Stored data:
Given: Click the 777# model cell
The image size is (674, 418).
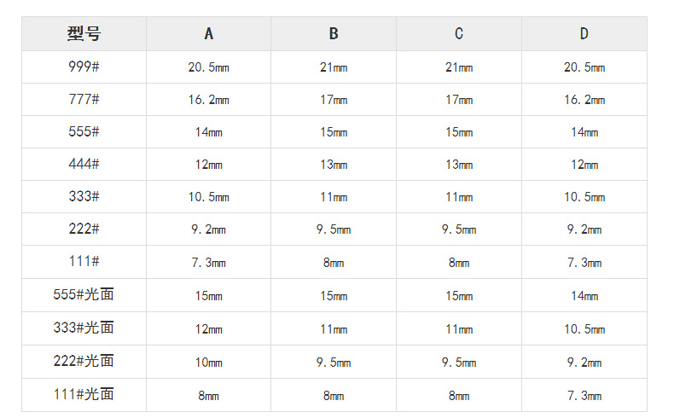Looking at the screenshot, I should tap(84, 99).
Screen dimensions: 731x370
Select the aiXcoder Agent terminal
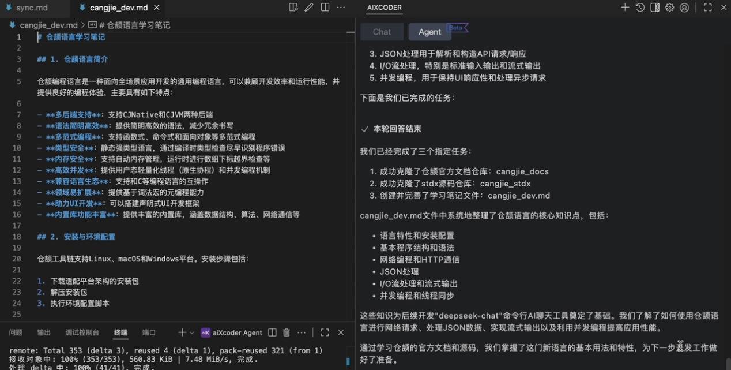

→ EXERCISE REQUIREMENTS: Repeat each line of the records exactly, dropping the pictures.

→ EXERCISE RESULT:
Given: Click the 777# model cell
The image size is (674, 418).
Looking at the screenshot, I should tap(84, 99).
Screen dimensions: 731x370
Select the aiXcoder Agent terminal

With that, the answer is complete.